## formal languages: if \$ L1⊆L2 \$ and \$ L1 not∈RE \$, it is possible that \$ L2∈RE \$

Yes $$L1⊆L2$$and $$L1 not∈RE$$, It is possible that $$L2∈RE$$ ?

It's also hard for me to find languages ​​that aren't RE at all, I've heard of arithmetic hierarchy, but we didn't really learn it in class, so I guess the solution doesn't necessarily have to be correlated with arithmetic hierarchy.

I know that he $$A_ {TM} = {(〈M〉, w): M accepts w }$$ where M is a Turing machine
so $$overline {A_ {TM}} notin RE$$, but it doesn't seem to help.

## semi decidability: there are two languages ​​\$ L_1 \$ and \$ L_2 \$ so that \$ L_1 \$ and \$ L_2 \$ are recursive, but \$ L_1L_2 \$ is not recursive

True or false statements.

There are two languages $$L_1$$ Y $$L_2$$ such that $$L_1$$ Y $$L_2$$ are recurvise but $$L_1L_2$$ It is not recursive.

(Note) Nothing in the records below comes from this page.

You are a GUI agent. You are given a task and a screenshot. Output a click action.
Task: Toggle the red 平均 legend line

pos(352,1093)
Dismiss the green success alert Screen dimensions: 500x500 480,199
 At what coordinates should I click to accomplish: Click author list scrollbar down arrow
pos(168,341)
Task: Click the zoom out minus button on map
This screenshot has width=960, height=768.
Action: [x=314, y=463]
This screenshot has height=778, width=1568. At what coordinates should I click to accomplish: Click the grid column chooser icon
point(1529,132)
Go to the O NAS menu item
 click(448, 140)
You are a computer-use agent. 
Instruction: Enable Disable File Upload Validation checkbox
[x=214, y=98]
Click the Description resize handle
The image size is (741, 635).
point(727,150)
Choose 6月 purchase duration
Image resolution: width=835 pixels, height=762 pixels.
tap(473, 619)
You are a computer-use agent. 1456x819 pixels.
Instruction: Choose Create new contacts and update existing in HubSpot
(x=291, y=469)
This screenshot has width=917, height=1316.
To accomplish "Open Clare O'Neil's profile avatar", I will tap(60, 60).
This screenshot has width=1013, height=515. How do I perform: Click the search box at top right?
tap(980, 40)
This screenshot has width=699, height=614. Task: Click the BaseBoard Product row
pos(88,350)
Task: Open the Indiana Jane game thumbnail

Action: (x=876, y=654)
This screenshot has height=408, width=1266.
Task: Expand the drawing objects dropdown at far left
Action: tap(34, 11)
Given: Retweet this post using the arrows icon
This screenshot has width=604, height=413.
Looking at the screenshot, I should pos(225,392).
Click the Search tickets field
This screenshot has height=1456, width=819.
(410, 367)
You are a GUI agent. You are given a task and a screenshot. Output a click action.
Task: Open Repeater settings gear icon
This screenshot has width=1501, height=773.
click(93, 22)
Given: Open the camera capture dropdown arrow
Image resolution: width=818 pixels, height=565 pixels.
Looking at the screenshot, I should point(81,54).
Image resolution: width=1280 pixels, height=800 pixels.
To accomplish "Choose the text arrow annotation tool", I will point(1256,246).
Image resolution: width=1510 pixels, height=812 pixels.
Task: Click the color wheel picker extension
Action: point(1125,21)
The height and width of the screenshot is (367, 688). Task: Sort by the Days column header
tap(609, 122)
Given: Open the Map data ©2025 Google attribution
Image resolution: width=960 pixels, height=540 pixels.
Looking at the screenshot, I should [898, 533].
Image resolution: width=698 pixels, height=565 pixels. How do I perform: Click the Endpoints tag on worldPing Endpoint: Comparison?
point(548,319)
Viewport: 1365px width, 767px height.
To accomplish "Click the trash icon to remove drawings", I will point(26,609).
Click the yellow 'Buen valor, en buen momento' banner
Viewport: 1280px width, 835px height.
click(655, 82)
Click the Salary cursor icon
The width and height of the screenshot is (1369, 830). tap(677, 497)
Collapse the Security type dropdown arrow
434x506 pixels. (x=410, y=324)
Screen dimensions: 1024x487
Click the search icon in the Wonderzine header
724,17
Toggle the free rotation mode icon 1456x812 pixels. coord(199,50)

For me, the statements are true because I can describe a non-recursive one (I understood recursively enumerable) procedure of two recurring languages.

Test:

Suppose that $$L_1$$ Y $$L_2$$ they are recursive languages ​​Then there is a Turing M1 machine that accepts any input in $$L_1$$ and reject any entry that is not in $$L_1$$. Similarly, there is a Turing M2 machine that accepts any input in $$L_2$$ and reject any entry that is not in $$L_2$$. To determine if $$w ∈ L_1L_2$$, we guess in a non-determining way where to divide the chain into $$w_1w_2$$and run M1 in $$w_1$$ and M2 in $$w_2$$. So, if w is in the language, M1 and M2 will eventually accept.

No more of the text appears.